The authors have equal blame to give out to the left and the right for failing to recognize the limits of the sovereign model insofar as both ends of the political spectrum, in their view, subscribe to an occidental Christian teleology. According to this teleology, even an idea like revolution (or perhaps especially an idea like revolution) is assumed to lead to a good result. To the degree that such an assumption is a manifestation of occult theological eschatology, the authors implicitly ask the reader to think in ways that do not assume such good outcomes or the certainties of progress.
There is something radically anarchic about this position, not only in the way that Diamantides and Schütz refuse any sense of a grand system per se but also in the way that they refuse to provide another grand system disguised as something else. The authors frequently refer to an anarchic God in relation to the highly constrained human subject. But if only God can truly be free there seems to be no space for human freedom to occur. For these authors, the solution to this dilemma is emphatically not to emulate God for that would only continue the practice of calling ourselves free when in fact we are limited and predisposed to certain habits of thought and practice (to the benefit of some far more than others). Rather than try to resolve this dilemma then, the authors instead turn their intention to the de facto anarchism that can be found in all of the varieties of response within the apparent totality of the occidental Christian universal. While some might find themselves frustrated and even depressed by the book’s refusal to provide a solution to the problems of the world, I took that refusal as a sign of the authors’ commitment to avoid being ensnared in the very sorts of diversions and lies that they describe as the legacy of the West.

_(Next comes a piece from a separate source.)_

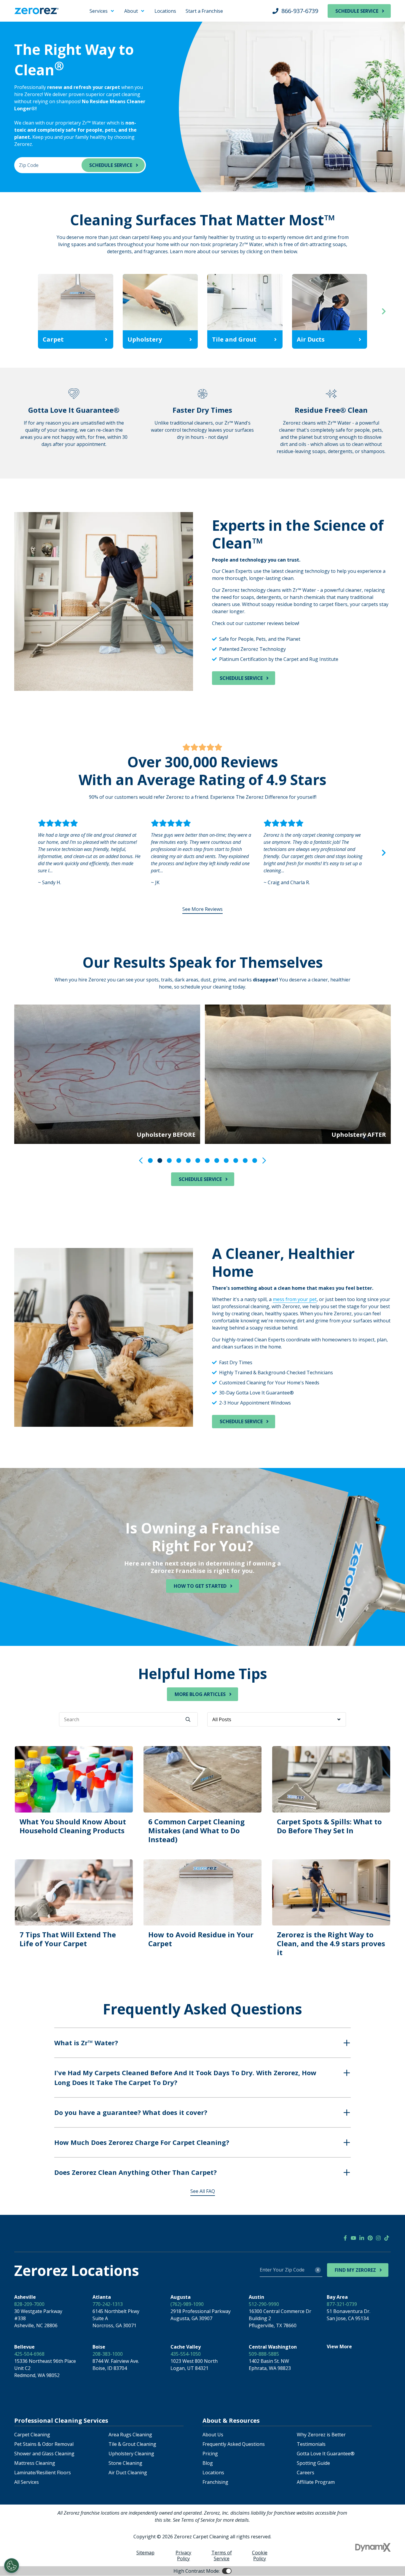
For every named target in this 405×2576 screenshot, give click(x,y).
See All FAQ (202, 2191)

Diamantides and Schütz describe how Western Christian theology has led to a collective sense that has “little or no relation to reality” (12). The violence of this system comes from the way that it insists that what it is promoting is real when it is not. For this reason, evoking an alternative sense of reality is no small accomplishment and that is precisely what this book does.
If you want a happy ending, read a different book. If you want a brave and insightful glimpse of the way the modern world is continually shaped and reshaped by hidden theologies, then this is the book for you.